Aset Buron Akan Ditelusuri
Anang Supriatna juga memastikan bahwa Kejagung akan terus menelusuri aset-aset milik Jurist Tan. Upaya ini dilakukan secara paralel dengan proses penyidikan untuk pembuktian kasus. Tidak hanya aset Jurist Tan, aset pihak-pihak lain yang diduga terlibat juga akan turut diselidiki.
“Asetnya kita telusuri. Jadi paralel dengan kegiatan penyidikan untuk pembuktian. Tim penyidik Gedung Bundar tidak hanya pemidanaan tetapi tetap menelusuri aset-aset. Tidak hanya punya Jurist Tan, beberapa pihak lain yang diduga ada indikasi keterlibatan dalam perkara ini akan kita telusuri,” jelasnya.
Kekuasaan Jurist Tan di Kemendikbudristek
Pengungkapan julukan ‘Bu Menteri’ dan pengaruh besar Jurist Tan datang dari mantan Plt Kasubdit Fasilitasi Sarana, Prasarana, dan Tata Kelola Direktorat SMP pada Kemendikbudristek, Cepy Lukman Rusdiana. Hal ini terungkap dalam berita acara pemeriksaan (BAP) Cepy yang dibacakan di Pengadilan Tipikor, Jakarta, Selasa (13/1).
Dalam BAP tersebut, Cepy menerangkan bahwa Jurist Tan, yang merupakan staf khusus Nadiem Makarim, memiliki kekuasaan yang luar biasa. Ia bahkan bisa ikut campur dalam pengadaan Chromebook, dijuluki ‘Bu Menteri’, dan berani menggunakan sapaan ‘lu-gue’ kepada mantan Mendikbudristek Nadiem Makarim di hadapan pejabat lainnya.
Hakim anggota Andi Saputra saat membacakan BAP tersebut menanyakan maksud julukan ‘Bu Menteri’. “Di salah satu materi BAP Anda, Anda menceritakan bahwa ‘Jurist Tan selaku stafsus menteri yang tidak ada kaitannya dengan pengadaan barang dan jasa pemerintah tersebut, dapat ikut campur dalam pengadaan barang tersebut karena sangat berpengaruh di Kemendikbud. Bahkan saudari JT mendapat julukan ‘Bu Menteri’ dari teman teman kantor dan bisa berkata ‘ lu dan gue ‘ kepada menteri Nadiem di hadapan banyak pejabat’. Julukan ‘Bu Menteri’ ini maksudnya bagaimana?” tanya hakim.
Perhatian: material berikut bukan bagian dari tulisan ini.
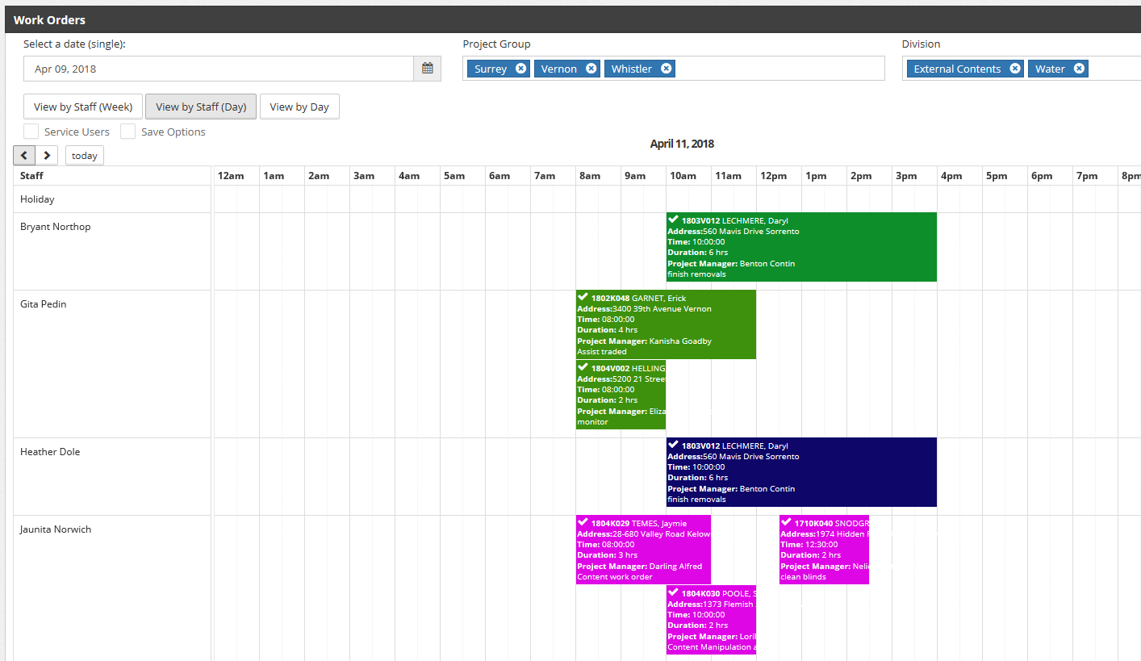Go to previous day arrow
The height and width of the screenshot is (661, 1141).
(x=24, y=156)
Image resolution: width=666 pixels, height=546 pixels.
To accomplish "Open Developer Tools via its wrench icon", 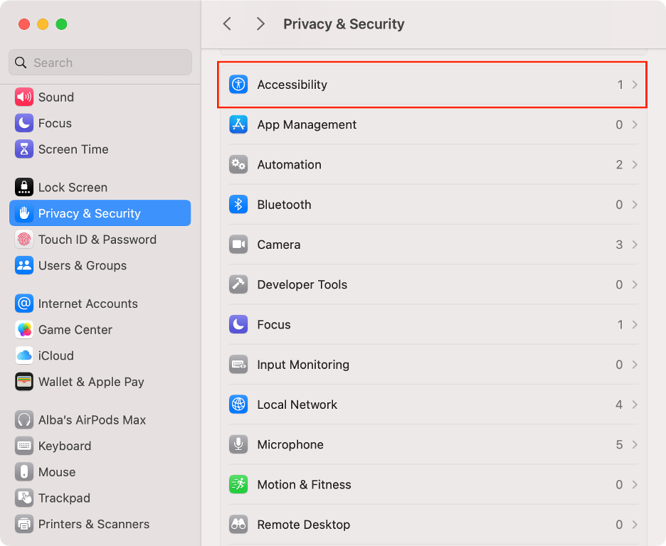I will click(240, 284).
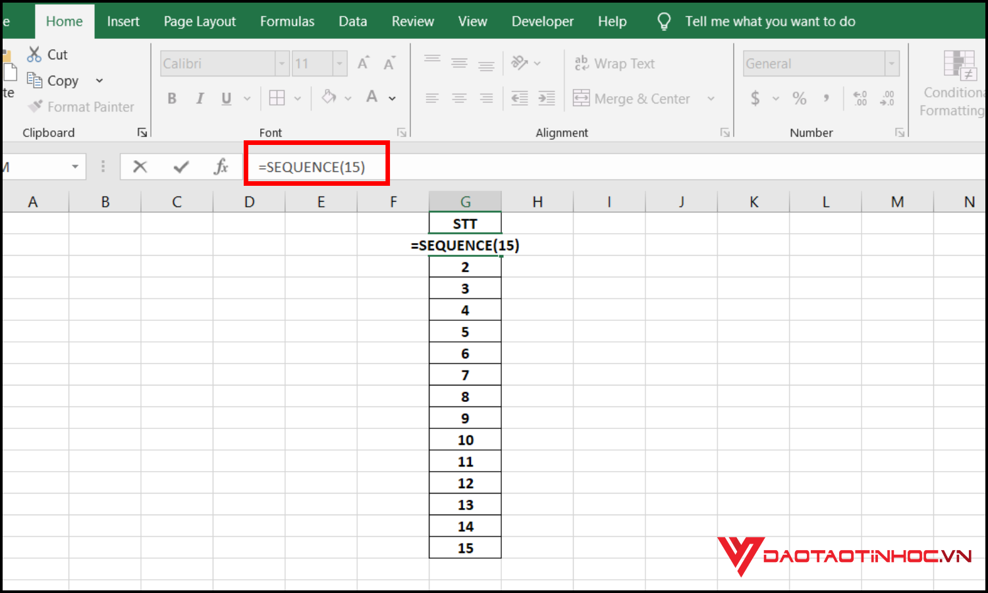Open the Developer ribbon tab

pos(542,20)
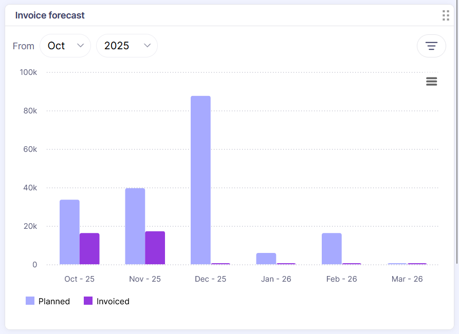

Cepy menjelaskan bahwa julukan tersebut diberikan karena Jurist Tan memiliki kekuasaan yang hampir setara dengan menteri. “Berdasarkan informasi dari teman-teman kantor dan saat itu dari pimpinan-pimpinan kami, bahwa ‘Bu Menteri’ ini ya menteri sesungguhnya Jurist Tan gitu loh karena punya kekuasaan yang hampir sama dengan Pak Menteri,” jawab Cepy.
Jaksa kemudian mengklarifikasi apakah julukan tersebut bukan merujuk pada istri menteri, melainkan untuk menunjukkan kekuasaan. “Bu Menteri bukannya istrinya ya, bukan itu maksudnya? Oh ini untuk menunjukkan bahwa dia sangat powerful ?” tanya jaksa. “Powerful betul,” jawab Cepy.
Terkait kemampuan Jurist Tan menyapa Nadiem dengan sapaan ‘lu-gue’, Cepy menyatakan informasi tersebut diperoleh dari pimpinan di Kemendikbudristek dan ia pernah mendengarnya.
Terdakwa dalam kasus ini adalah Mulyatsyah (Direktur SMP Kemendikbudristek 2020), Sri Wahyuningsih (Direktur Sekolah Dasar Direktorat Jenderal Pendidikan Anak Usia Dini, Pendidikan Dasar, dan Pendidikan Menengah tahun 2020-2021), dan Ibrahim Arief alias Ibam (tenaga konsultan).